Action item »
Everything from the line containing "Task: Expand the table width 80% node" through the last line of the data below must be copied exactly, with no other lines included.

Provided entries »
= = = = =
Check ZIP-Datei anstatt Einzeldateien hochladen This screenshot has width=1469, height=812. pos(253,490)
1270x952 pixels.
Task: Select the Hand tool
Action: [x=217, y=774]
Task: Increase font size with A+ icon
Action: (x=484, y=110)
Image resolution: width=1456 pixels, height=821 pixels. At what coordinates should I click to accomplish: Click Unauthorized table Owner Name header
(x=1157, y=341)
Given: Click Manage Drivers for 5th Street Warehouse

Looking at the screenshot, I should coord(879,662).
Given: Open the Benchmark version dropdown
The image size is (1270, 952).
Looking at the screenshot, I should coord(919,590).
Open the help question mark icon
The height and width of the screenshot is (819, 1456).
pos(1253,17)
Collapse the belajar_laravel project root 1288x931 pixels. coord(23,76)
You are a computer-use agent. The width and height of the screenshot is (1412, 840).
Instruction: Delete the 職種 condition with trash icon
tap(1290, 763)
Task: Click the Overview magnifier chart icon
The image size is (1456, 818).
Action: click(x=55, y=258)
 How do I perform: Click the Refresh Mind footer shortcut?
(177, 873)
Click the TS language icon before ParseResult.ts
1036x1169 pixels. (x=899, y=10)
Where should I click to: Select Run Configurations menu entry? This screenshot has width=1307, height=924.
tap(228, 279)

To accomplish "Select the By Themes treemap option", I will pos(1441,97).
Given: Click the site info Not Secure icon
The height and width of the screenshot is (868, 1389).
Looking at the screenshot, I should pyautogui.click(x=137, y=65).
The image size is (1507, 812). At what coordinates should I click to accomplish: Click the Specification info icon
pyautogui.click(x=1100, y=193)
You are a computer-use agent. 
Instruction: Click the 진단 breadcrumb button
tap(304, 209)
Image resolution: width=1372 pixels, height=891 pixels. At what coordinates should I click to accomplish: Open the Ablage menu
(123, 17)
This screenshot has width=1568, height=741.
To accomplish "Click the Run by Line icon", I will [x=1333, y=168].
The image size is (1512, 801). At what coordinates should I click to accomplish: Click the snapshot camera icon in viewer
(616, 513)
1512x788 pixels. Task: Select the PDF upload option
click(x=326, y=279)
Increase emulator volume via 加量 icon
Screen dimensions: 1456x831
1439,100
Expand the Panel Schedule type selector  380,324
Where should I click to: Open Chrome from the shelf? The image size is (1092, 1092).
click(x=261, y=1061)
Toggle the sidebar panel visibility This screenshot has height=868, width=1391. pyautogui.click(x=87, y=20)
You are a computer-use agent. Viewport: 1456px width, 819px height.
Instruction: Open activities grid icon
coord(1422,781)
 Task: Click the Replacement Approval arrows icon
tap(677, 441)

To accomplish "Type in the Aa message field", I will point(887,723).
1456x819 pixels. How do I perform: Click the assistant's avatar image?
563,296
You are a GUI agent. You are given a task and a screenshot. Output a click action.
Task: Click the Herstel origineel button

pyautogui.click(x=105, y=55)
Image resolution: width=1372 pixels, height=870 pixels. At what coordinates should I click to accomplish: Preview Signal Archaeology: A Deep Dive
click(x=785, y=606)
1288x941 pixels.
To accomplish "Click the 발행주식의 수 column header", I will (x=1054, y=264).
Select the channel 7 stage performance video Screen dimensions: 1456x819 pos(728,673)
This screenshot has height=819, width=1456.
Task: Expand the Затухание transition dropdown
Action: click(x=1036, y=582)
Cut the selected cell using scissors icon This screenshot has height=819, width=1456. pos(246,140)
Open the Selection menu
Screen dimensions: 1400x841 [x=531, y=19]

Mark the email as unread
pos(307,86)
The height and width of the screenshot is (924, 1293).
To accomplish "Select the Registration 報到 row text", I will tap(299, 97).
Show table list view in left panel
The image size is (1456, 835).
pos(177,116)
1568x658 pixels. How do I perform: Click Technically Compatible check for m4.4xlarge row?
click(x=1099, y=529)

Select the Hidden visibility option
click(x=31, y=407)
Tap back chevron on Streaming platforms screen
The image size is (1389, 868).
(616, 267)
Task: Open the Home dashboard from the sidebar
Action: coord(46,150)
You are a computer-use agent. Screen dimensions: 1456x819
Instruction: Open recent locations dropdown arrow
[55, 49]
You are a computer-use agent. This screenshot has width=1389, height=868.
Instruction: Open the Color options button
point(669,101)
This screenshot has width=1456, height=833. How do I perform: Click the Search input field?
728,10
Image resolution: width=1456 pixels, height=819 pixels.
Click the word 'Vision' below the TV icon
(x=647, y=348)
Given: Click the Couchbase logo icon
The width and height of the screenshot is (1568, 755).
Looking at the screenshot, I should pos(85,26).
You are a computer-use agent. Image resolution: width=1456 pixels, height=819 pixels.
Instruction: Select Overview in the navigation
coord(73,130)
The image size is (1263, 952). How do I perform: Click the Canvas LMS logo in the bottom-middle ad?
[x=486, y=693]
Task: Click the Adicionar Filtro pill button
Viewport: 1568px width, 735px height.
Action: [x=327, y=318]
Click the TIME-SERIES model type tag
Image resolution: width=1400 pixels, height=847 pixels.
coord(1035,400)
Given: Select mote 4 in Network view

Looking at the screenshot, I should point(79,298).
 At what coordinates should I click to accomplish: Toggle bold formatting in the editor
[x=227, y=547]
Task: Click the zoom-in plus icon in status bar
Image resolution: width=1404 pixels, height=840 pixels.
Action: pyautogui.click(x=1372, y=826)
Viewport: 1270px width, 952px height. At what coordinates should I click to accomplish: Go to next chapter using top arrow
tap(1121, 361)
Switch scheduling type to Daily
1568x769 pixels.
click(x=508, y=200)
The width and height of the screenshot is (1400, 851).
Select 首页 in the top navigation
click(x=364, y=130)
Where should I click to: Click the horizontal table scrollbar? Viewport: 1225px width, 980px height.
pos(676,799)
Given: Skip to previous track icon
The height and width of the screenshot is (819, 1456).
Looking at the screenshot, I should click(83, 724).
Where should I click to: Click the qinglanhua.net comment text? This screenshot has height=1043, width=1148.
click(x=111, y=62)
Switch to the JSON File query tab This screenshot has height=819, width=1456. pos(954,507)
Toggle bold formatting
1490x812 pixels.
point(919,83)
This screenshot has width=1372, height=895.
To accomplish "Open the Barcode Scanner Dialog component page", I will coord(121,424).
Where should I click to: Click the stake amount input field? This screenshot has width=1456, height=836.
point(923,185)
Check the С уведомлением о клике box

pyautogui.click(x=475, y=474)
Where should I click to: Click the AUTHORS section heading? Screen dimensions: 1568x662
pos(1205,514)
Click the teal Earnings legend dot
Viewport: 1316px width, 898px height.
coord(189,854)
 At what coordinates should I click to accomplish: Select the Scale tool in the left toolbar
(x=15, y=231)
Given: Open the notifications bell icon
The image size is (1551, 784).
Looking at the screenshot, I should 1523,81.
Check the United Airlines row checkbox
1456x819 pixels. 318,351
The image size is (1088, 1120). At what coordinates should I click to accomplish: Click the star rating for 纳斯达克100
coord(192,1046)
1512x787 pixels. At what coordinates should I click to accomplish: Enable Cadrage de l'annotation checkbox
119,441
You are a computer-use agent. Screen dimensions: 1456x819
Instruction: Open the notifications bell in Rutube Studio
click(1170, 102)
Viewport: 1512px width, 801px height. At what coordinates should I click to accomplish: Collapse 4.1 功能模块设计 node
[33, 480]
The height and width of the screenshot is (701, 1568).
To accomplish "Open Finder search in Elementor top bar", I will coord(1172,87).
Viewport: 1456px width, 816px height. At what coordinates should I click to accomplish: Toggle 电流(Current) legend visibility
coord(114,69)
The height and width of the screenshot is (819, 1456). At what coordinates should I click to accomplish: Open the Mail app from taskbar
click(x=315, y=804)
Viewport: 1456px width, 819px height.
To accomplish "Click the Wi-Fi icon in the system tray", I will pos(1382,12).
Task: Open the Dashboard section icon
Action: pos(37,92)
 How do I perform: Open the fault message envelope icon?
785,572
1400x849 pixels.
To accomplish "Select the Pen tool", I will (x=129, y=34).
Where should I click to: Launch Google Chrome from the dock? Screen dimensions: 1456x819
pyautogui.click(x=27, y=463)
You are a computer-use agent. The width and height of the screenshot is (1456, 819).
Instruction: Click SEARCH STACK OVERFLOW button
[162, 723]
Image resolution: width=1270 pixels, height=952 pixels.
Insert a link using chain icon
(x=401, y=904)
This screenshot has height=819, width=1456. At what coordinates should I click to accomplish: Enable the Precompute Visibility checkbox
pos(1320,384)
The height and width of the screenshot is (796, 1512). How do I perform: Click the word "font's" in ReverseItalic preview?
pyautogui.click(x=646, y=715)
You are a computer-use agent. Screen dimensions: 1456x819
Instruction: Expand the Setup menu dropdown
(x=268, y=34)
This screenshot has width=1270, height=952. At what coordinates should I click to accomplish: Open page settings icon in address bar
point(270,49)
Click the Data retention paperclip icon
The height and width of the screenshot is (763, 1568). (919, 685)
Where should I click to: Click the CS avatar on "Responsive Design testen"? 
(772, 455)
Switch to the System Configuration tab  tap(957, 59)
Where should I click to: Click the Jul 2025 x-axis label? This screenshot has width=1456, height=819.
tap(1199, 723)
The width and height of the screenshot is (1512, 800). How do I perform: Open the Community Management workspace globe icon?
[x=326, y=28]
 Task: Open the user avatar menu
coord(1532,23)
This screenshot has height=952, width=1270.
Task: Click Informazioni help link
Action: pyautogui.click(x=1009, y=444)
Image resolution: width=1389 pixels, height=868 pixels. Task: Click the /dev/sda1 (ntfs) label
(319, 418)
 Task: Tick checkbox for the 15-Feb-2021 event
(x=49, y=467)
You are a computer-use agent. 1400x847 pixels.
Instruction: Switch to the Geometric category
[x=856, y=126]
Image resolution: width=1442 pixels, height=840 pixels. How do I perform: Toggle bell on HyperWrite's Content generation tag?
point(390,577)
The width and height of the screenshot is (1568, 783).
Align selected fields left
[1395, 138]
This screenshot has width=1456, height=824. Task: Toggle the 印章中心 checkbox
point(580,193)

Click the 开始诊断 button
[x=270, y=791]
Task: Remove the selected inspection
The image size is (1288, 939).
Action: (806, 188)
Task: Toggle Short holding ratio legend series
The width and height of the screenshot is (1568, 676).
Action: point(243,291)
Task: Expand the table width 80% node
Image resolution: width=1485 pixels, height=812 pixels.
= = = = =
Result »
Task: Expand the table width 80% node
Image resolution: width=1485 pixels, height=812 pixels.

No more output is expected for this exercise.